Brett Gibbs

Personal information
- Born: 29 January 1991 (age 35)
- Weight: 82.45 kg (181.8 lb)

Sport
- Sport: Powerlifting

Medal record
Men's powerlifting
Representing New Zealand
IPF World Classic Powerlifting Championships
| Gold medal – first place | 2015 Salo | – 83 kg |
| Silver medal – second place | 2016 Killeen | – 83 kg |
| Silver medal – second place | 2017 Minsk | – 83 kg |
| Gold medal – first place | 2018 Calgary | – 83 kg |
| Silver medal – second place | 2019 Helsingborg | – 83 kg |
IPF World Junior Classic Powerlifting Championships
| Gold medal – first place | 2014 Johannesburg | – 83 kg |
IPF World Junior Equipped Powerlifting Championships
| 11th | 2011 Sheffield | – 74 kg |
| Silver medal – second place | 2013 Killeen | – 83 kg |
| Silver medal – second place | 2014 Oroshaza | – 83 kg |

= Brett Gibbs =

New Zealand powerlifter (born 1991)

Brett Gibbs (born 29 January 1991) is a New Zealand powerlifter, competing in the 83 kilogram weight class. He is a 3-time open world champion and 1-time junior world champion in classic powerlifting.

== Powerlifting career ==
Gibbs was previously the International Powerlifting Federation world record holder in the classic 83 kg weight class. He became the IPF junior classic world champion in 2014 and the open classic world champion in 2015. In 2016, he finished second at the IPF world classic championships behind John Haack.

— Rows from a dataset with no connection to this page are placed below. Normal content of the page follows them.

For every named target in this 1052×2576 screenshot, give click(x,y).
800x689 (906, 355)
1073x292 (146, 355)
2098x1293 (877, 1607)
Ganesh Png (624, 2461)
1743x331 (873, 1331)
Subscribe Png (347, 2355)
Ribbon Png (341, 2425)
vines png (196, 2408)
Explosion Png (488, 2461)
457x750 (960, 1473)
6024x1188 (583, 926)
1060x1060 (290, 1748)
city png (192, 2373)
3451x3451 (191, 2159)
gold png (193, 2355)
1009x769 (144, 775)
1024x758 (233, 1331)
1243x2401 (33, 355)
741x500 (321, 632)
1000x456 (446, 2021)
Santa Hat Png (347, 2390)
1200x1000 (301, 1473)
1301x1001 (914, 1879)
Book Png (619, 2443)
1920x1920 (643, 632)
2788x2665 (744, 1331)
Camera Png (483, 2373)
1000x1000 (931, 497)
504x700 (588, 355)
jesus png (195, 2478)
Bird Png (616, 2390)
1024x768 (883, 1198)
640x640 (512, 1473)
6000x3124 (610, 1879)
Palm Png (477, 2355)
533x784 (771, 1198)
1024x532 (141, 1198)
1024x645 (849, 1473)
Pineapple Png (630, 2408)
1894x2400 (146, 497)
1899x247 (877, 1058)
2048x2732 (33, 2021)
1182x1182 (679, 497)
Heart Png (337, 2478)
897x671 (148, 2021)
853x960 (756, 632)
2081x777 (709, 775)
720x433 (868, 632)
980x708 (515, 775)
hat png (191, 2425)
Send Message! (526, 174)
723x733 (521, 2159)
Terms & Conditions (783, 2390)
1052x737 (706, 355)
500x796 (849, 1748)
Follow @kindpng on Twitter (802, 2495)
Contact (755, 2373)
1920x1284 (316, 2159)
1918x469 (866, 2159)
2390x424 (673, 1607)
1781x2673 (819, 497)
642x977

In 2017, Gibbs finished second behind Ulan Anuar of Kazakhstan. In 2018, Gibbs reclaimed the IPF classic world title with a world record 830.5 kg total (299 kg squat, 214 kg bench, 317.5 kg deadlift). The 299 kg squat and 214 kg bench were also world records.

In 2019, Gibbs would place second, losing to Russel Orhii.